- The word "Tengwar" written using the Tengwar script in the Quenya mode
- Script type: Alternative abugida or alphabet according to the "mode"
- Creator: J. R. R. Tolkien
- Period: 1930s–present
- Direction: Left-to-right
- Languages: a number of Tolkien's constructed languages, Quenya and Sindarin, English

Related scripts
- Parent systems: SaratiTengwar;

ISO 15924
- ISO 15924: Teng (290), ​Tengwar

= Tengwar =

Fictional script in Tolkien's writings

The Tengwar (/ˈtɛŋɡwɑːr/) script is an artificial script, one of several scripts created by J. R. R. Tolkien, the author of The Lord of the Rings. Within the context of Tolkien's fictional world, the Tengwar were invented by the Elf Fëanor, and used first to write the Elvish languages Quenya and Telerin. Later a great number of Tolkien's constructed languages were written using the Tengwar, including Sindarin. Tolkien used Tengwar to write English: most of Tolkien's Tengwar samples are actually in English.

== External history ==

=== Precursors ===

The sarati, a script developed by Tolkien in the late 1910s and described in Parma Eldalamberon 13, anticipates many features of the Tengwar: vowel representation by diacritics (which is found in many Tengwar varieties); different Tengwar shapes; and a few correspondences between sound features and letter shape features (though inconsistent).

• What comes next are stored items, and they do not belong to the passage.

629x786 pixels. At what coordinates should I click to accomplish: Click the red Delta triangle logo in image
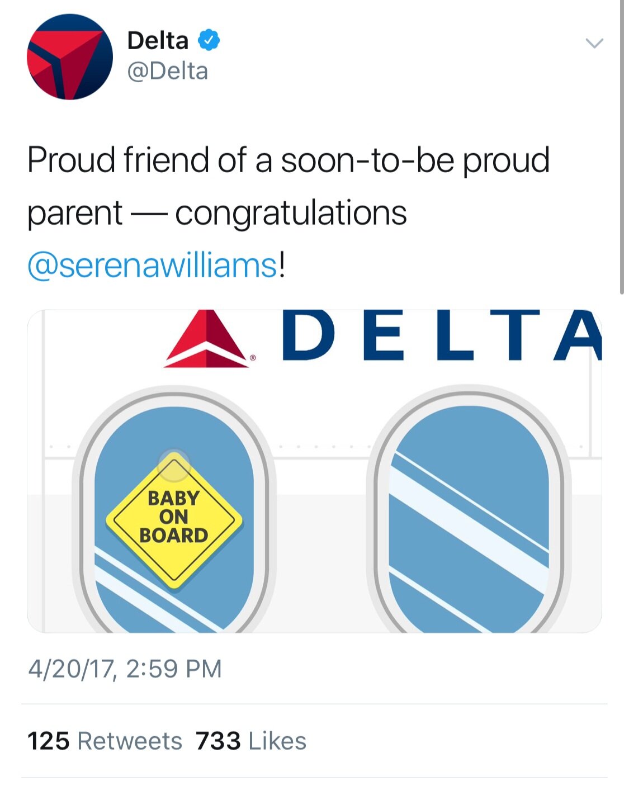coord(206,339)
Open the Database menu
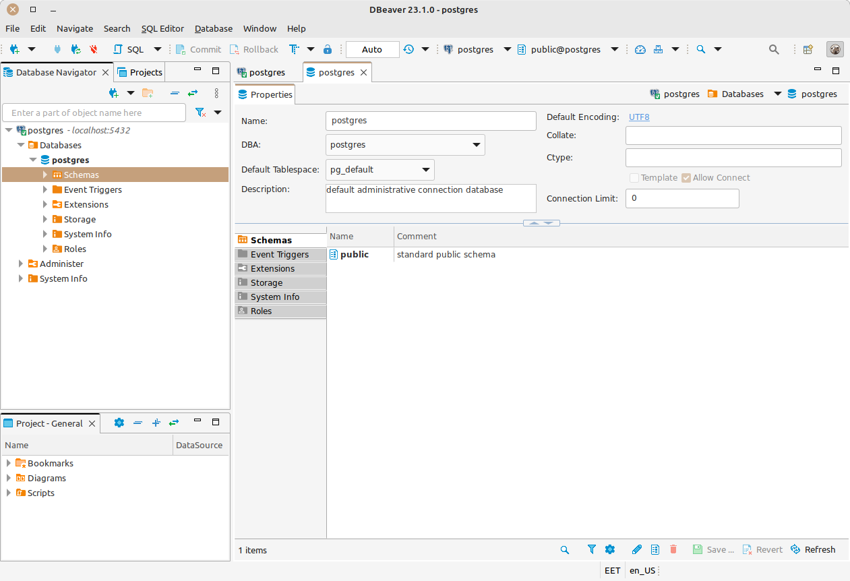850x581 pixels. tap(213, 28)
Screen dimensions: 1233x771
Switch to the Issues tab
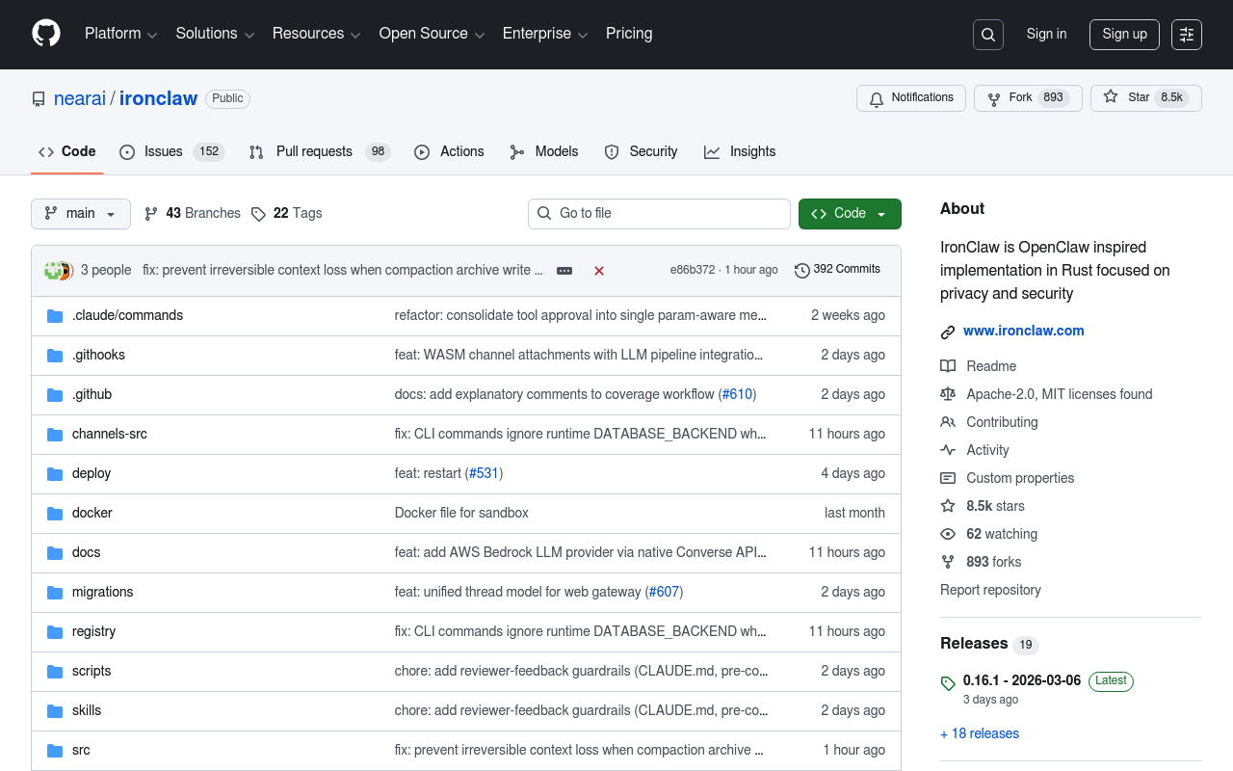click(171, 152)
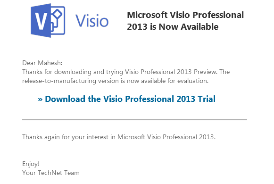Click the blue Visio logo icon
Screen dimensions: 274x184
point(48,20)
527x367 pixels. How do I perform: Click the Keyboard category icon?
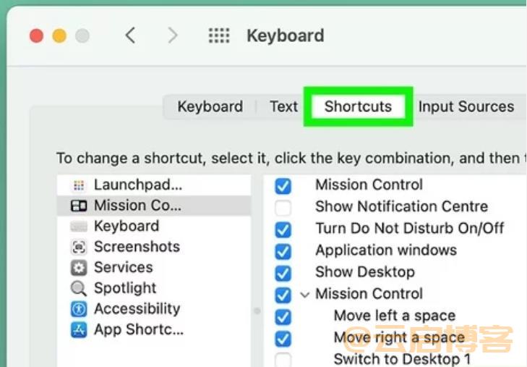(79, 227)
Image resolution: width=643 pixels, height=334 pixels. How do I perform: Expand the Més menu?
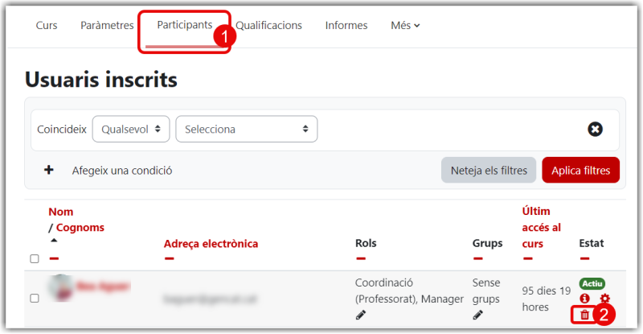405,26
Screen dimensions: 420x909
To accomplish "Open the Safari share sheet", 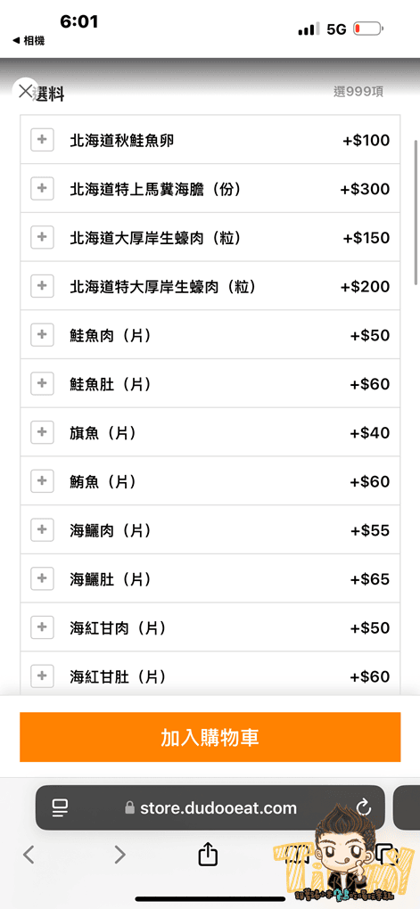I will click(x=208, y=854).
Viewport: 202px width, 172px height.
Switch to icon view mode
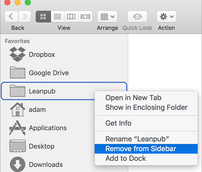click(x=43, y=17)
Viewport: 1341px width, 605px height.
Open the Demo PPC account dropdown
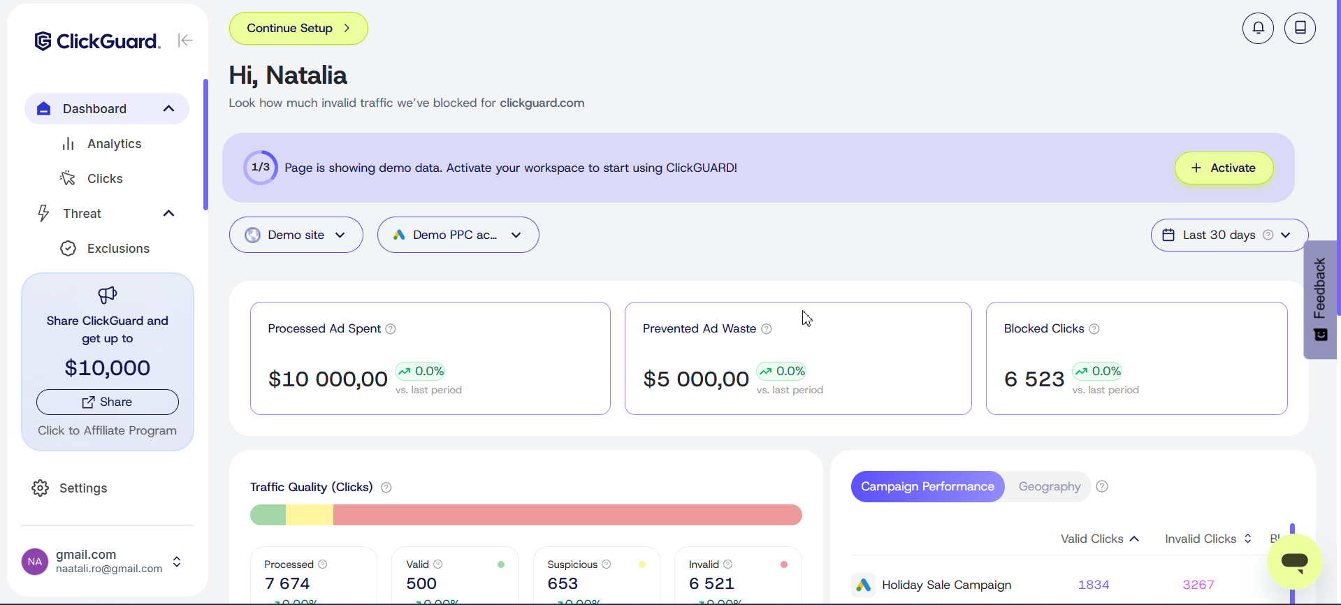(x=458, y=235)
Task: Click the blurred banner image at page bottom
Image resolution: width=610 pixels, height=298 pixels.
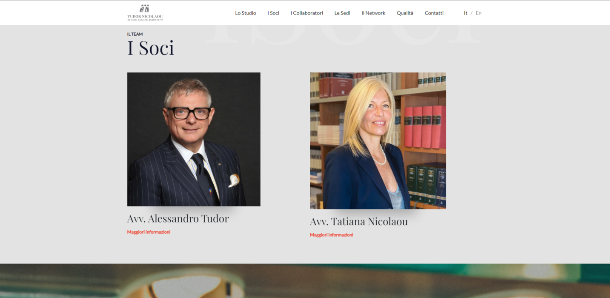Action: [305, 281]
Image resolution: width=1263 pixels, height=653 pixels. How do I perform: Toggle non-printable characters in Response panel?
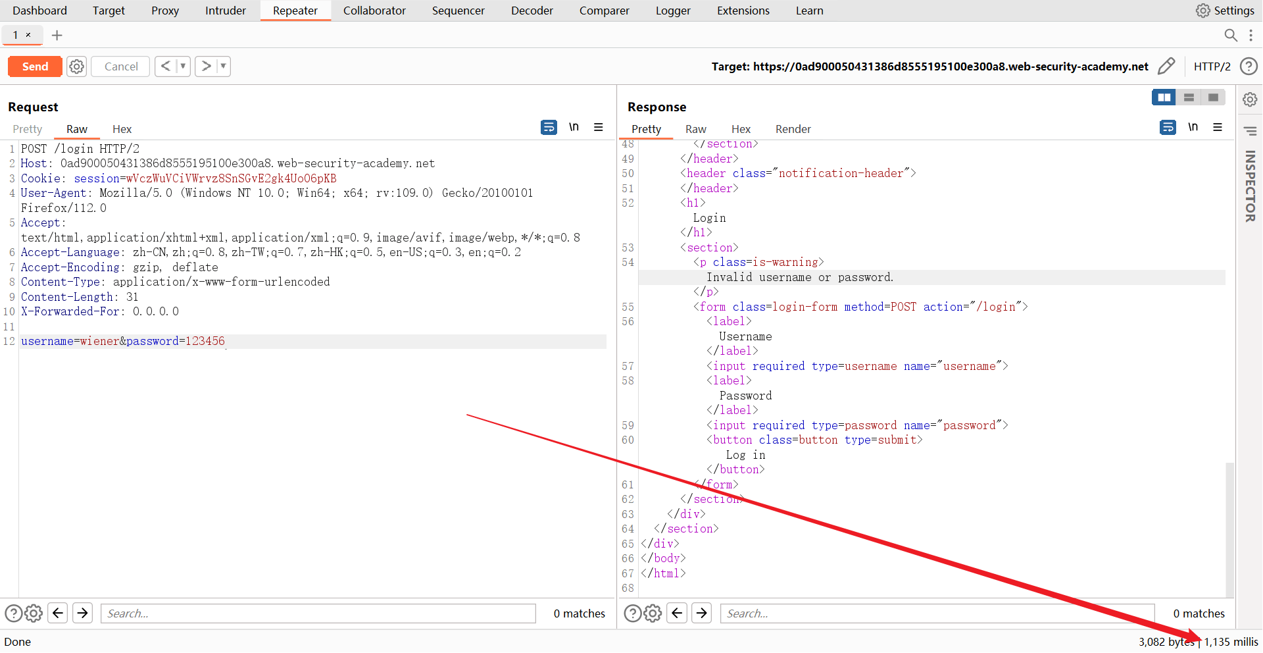tap(1193, 128)
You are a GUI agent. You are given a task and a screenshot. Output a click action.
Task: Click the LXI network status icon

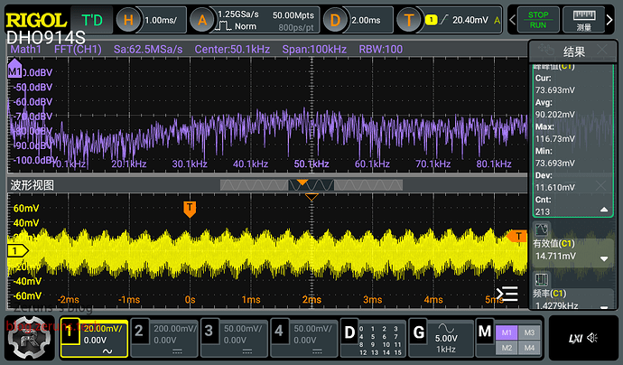tap(574, 338)
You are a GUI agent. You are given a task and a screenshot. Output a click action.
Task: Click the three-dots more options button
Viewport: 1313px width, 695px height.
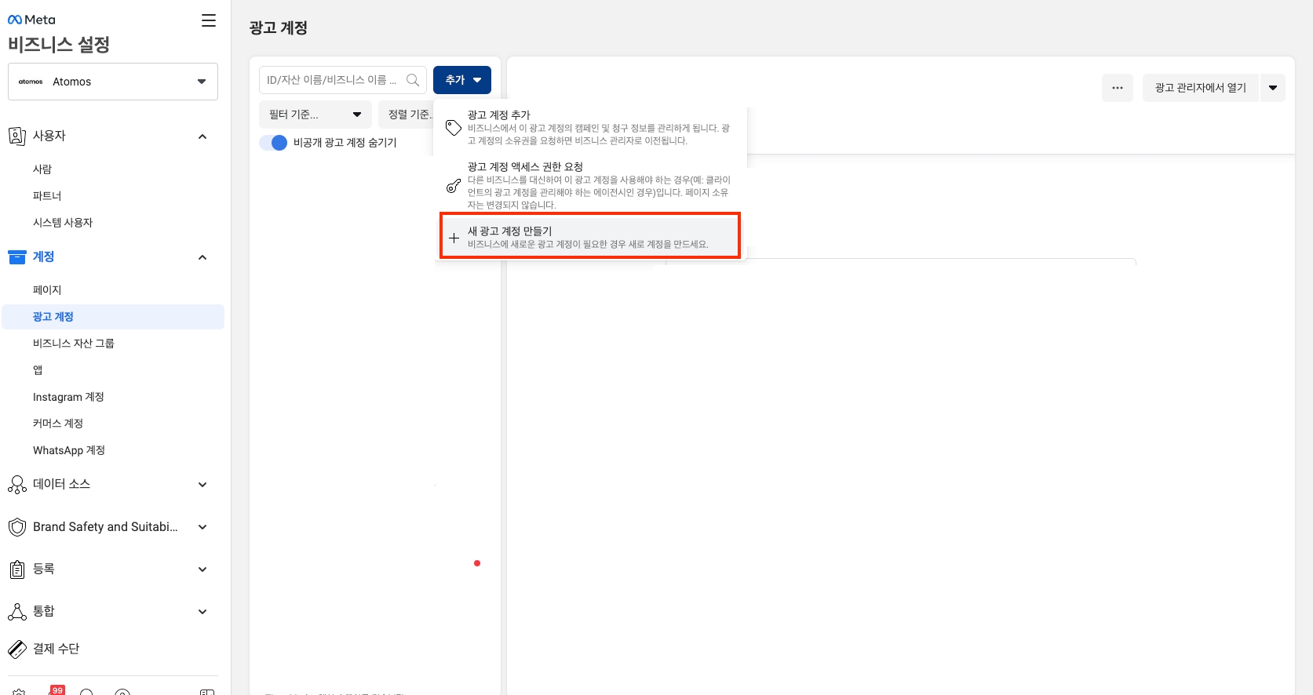pos(1117,88)
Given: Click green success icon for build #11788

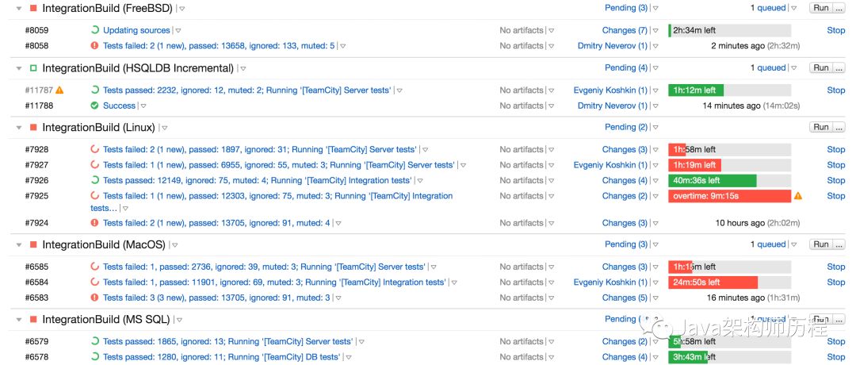Looking at the screenshot, I should [x=94, y=106].
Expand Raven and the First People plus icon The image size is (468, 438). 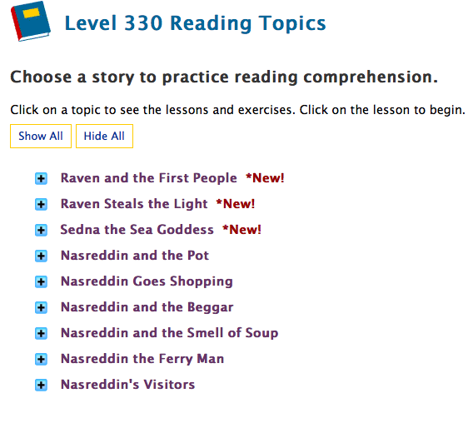pyautogui.click(x=41, y=179)
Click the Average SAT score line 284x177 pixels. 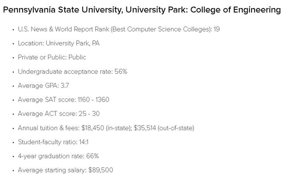click(x=63, y=100)
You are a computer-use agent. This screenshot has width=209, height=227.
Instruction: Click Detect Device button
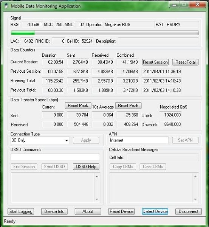[x=155, y=211]
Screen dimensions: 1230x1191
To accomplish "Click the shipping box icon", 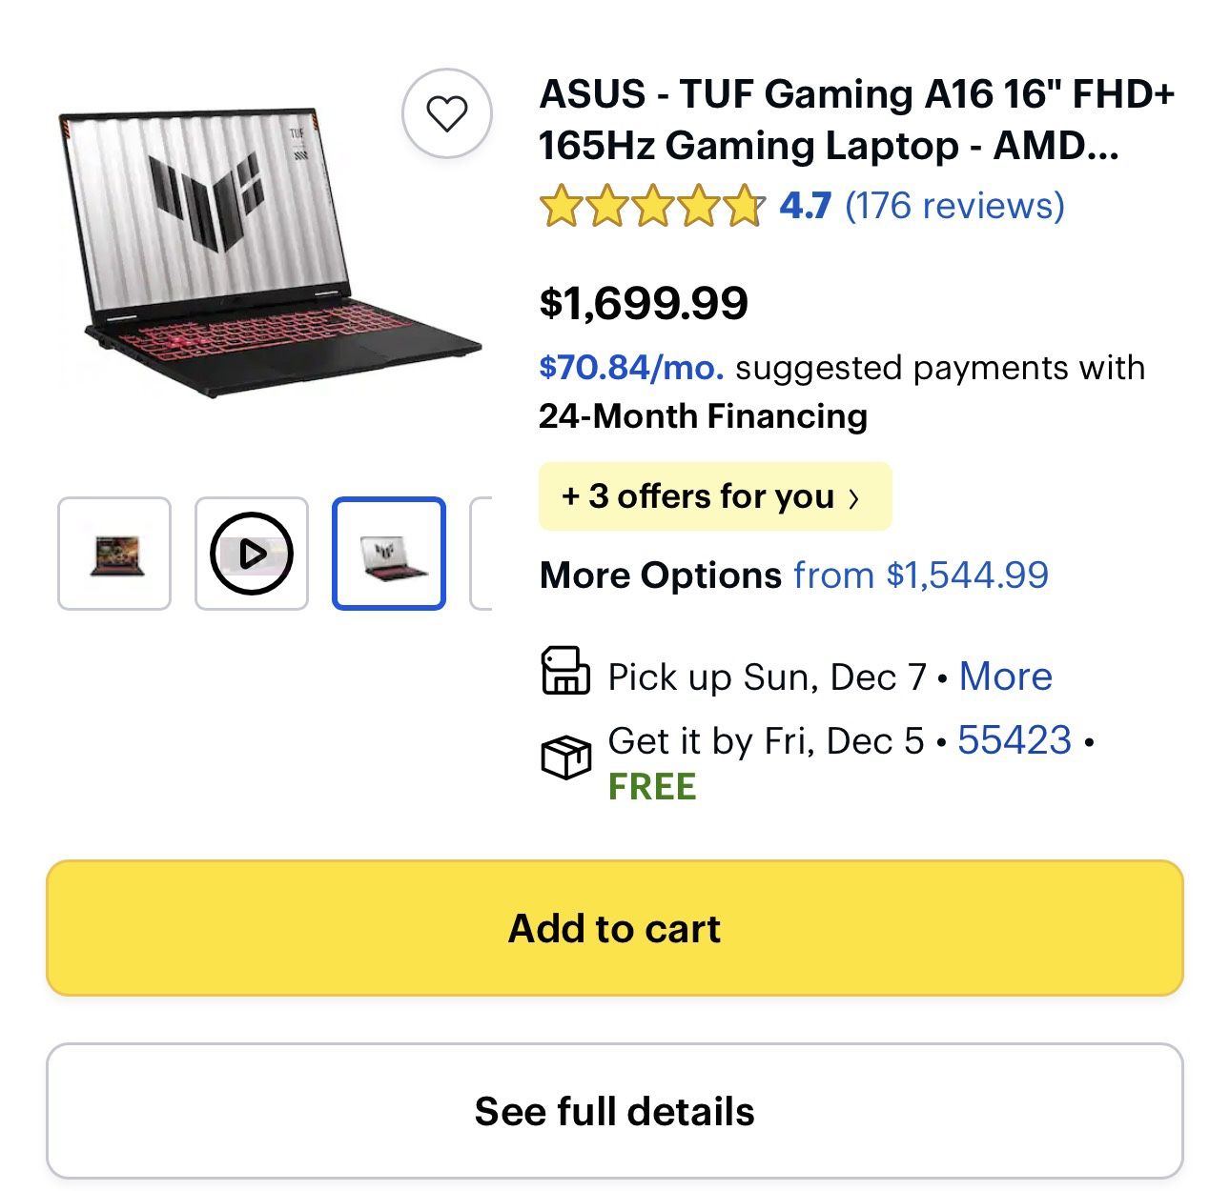I will point(566,757).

Even closer to the Tengwar is the Valmaric script, described in Parma Eldalamberon 14, which Tolkien used from about 1922 to 1925. It features many Tengwar shapes, the inherent vowel /[a]/ found in some Tengwar varieties, and the tables in the samples V12 and V13 show an arrangement that is very similar to one of the primary Tengwar in the classical Quenya "mode".

In his An Introduction to Elvish, Jim Allan compared the Tengwar with the London merchant Francis Lodwick's 1686 Universal Alphabet, both on grounds of the correspondence between shape features and sound features, and of the actual letter shapes.

=== Tengwar ===

The two-line inscription on the One Ring, written in the Black Speech of Mordor using Tengwar: "Ash nazg durbatulûk, ash nazg gimbatul / ash nazg thrakatulûk, agh burzum-ishi krimpatul".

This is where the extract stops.